Aunt Sally

Before Rose Richards [nee LAMB] died, we were chatting about her family history via facebook messenger and she wrote:

“… my Dad had a sister we called Sally. She married a man named Woodward who left her and went to America. During the war an American soldier had a piece in the Derby Evening telegraph asking for her, But my Dad wouldn’t let us answer it.”

Rose Richards [nee Lamb], 2 Aug 2016

I dutifully added the name Sally Lamb to the family tree as a brother of Reuben Henry LAMB (son of Hannah BATES and William Henry LAMB) but was unable to find the newspaper piece Rose refers to.

At a later point, likely trawling the newspapers for Rolletts, I came across an article requesting William Woodward come forward, or else his now deceased legal wife’s estate would be given to her brother John William Rollett:

Derby Daily Telegraph, 12 May 1947 p10

“TO WILLIAM WOODWARD formerly of Derby… and Birmingham… but whose present whereabouts is unknown.
TAKE NOTICE that a Citation has issued citing you to cause an appearance to be entered for you in the Principal Probate Registry… within one month after publication hereof and accept or refuse Letters of Administration of the estate of SARAH JANE WOODWARD, of 53, Gisborne-street, Derby, in the County of Derby, deceased, or shew cause why the same should not be granted JOHN WILLIAM ROLLETT as a lawful brother of the whole blood of the said deceased and one of the persons interested in her estate, with an intimation that in default of your appearance Letters of Administration will be granted to the said JOHN WILLIAM ROLLETT.”

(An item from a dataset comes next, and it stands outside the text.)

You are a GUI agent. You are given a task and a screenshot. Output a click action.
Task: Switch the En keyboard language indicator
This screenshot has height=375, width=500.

Derby Daily Telegraph, 12 May 1947, p10

This showed that Sally, officially known as Sarah Jane was actually a child of Hannah BATES’ first husband, Alexander ROLLETT. Until then, I had only known him to have two sons – John William and William Henry. But since John was referred to as ‘a lawful brother of the whole blood’, I adjusted the tree and changed her maiden name to Sarah Jane ROLLETT, daughter of Alexander.

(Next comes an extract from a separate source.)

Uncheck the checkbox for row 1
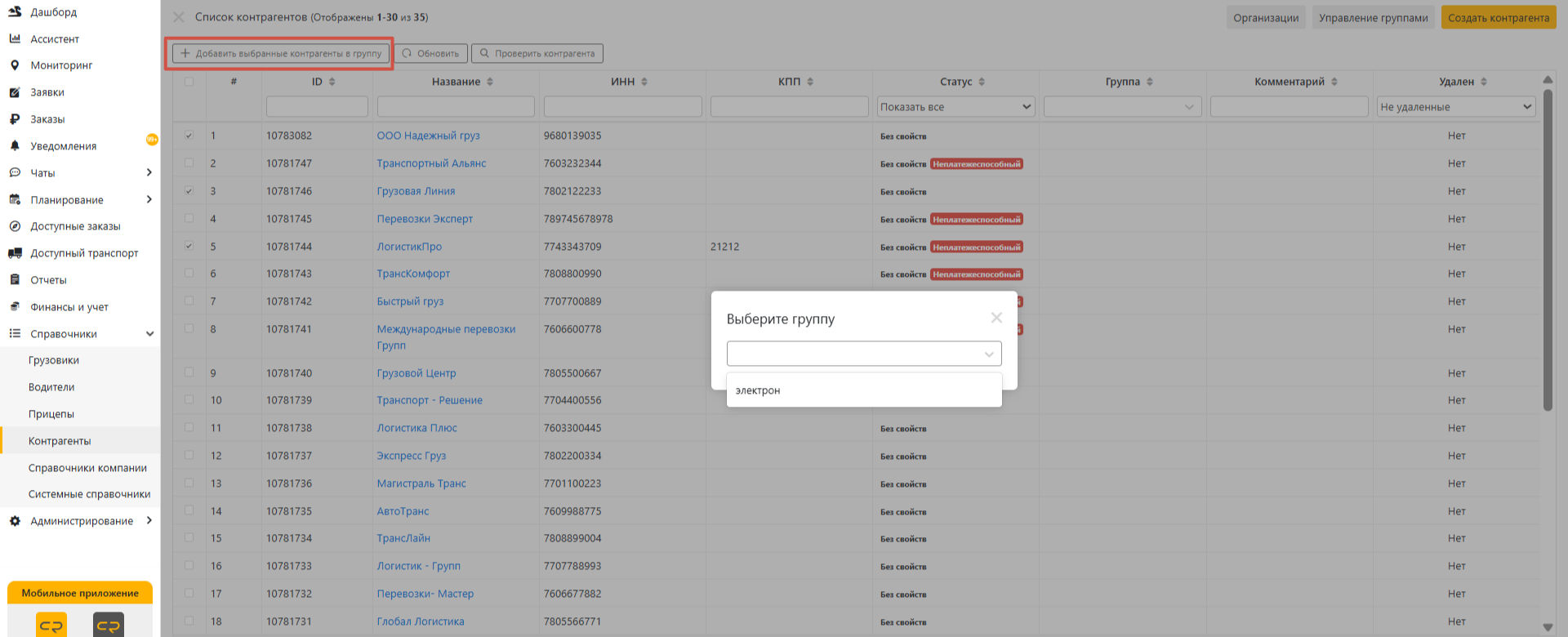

Unfortunately, this still didn’t help me in my quest for information. The closest I got was Sarah’s likely appearance in the 1939 register, where she was recorded as a widow and retired ‘rag sorter’.

Sarah Jane Woodward in the 1939 register

Today, however, I came across her long lost husband in an ancestry member tree. This tree gave her name as Sarah Jane BATES (her mother’s maiden name) and also shared a copy of the marriage certificate which shows the two had married in Birmingham in 1891.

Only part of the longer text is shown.